_Work required_
All that should come back is the lines of the data below from the one containing "This screenshot has height=868, width=1389." to the one containing "You are a computer-use agent. 736x508 pixels.", inclusive, exactly as they stand.

Source records:
= = =

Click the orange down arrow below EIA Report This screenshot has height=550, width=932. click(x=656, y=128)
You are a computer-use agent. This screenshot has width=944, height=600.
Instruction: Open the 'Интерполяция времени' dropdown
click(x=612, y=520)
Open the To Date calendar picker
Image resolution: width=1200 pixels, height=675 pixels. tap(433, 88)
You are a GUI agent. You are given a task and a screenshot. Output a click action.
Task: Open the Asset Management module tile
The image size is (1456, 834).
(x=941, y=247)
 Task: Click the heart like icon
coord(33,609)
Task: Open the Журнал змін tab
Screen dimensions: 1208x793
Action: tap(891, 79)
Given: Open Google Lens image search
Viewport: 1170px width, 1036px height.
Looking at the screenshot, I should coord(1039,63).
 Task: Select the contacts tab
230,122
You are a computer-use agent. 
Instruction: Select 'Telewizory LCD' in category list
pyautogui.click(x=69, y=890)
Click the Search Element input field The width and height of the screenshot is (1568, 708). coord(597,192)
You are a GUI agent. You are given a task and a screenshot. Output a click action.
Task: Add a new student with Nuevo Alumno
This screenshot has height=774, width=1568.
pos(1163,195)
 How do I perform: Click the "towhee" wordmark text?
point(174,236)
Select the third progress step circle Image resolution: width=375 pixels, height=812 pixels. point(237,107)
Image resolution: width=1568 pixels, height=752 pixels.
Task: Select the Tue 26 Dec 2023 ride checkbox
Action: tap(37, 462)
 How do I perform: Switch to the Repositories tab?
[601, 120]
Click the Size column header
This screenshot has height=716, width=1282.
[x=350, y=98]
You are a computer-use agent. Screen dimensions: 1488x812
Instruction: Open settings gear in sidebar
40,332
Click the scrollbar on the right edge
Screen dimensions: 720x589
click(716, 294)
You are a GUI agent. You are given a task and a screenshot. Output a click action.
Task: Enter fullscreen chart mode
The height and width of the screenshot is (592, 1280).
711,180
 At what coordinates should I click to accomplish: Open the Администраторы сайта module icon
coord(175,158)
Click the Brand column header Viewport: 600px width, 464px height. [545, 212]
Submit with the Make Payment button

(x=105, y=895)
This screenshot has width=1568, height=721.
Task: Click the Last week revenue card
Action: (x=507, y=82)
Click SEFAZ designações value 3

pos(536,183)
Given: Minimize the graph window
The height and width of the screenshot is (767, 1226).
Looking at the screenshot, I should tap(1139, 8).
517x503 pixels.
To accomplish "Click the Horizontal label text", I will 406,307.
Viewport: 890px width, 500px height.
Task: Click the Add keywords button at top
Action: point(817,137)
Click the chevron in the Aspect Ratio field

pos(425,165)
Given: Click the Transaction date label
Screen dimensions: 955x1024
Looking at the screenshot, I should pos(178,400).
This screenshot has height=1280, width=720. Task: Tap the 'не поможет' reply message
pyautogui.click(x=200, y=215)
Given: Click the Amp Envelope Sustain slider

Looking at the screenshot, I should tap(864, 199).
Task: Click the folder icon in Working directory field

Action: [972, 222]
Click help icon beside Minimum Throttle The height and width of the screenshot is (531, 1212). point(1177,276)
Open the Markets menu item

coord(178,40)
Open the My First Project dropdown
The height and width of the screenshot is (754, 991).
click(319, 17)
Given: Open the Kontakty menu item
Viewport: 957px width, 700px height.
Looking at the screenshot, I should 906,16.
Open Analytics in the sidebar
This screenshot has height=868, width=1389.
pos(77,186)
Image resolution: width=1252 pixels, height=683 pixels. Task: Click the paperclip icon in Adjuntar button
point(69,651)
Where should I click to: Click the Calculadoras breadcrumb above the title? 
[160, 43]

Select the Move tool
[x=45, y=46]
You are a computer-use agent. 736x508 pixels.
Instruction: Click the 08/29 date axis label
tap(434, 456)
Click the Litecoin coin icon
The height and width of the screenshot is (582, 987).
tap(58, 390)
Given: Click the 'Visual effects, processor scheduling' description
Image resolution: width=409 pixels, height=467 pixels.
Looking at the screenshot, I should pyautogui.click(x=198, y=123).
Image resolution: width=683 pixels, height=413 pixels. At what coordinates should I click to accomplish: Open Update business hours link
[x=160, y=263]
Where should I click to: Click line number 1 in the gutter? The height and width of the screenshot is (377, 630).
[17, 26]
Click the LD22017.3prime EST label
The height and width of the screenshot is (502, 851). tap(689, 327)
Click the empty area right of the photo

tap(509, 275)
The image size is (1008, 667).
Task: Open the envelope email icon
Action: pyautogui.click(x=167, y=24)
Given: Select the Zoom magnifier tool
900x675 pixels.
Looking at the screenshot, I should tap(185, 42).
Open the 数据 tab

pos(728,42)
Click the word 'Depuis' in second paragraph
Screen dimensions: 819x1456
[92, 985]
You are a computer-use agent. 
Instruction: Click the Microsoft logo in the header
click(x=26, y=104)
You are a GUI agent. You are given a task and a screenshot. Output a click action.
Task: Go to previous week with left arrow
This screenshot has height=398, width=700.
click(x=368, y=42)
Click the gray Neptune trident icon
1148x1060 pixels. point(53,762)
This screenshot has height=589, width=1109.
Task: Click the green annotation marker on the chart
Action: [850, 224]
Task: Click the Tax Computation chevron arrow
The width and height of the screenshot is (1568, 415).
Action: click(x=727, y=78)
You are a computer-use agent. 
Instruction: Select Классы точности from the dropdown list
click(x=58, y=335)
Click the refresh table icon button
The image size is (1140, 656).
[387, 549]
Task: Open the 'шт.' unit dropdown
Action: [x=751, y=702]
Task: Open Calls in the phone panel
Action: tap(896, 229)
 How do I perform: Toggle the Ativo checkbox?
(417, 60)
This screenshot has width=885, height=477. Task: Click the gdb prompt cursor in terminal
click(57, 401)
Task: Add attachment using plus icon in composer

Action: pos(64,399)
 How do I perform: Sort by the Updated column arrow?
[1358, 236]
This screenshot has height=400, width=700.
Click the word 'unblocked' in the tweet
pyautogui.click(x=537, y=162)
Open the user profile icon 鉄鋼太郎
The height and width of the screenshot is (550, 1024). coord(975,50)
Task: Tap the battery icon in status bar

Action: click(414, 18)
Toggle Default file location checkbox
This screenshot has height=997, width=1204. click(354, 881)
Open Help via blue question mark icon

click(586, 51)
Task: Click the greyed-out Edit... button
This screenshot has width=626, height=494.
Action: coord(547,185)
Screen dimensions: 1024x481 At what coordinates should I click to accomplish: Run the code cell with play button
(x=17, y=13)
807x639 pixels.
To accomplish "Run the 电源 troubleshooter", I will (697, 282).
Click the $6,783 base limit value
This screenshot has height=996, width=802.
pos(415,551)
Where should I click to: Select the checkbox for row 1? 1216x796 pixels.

= = =

_Solution to the problem_
This screenshot has height=868, width=1389.
pos(77,186)
Image resolution: width=1252 pixels, height=683 pixels. Task: Click the paperclip icon in Adjuntar button
point(69,651)
Where should I click to: Click the Calculadoras breadcrumb above the title? 
[160, 43]

Select the Move tool
[x=45, y=46]
You are a computer-use agent. 736x508 pixels.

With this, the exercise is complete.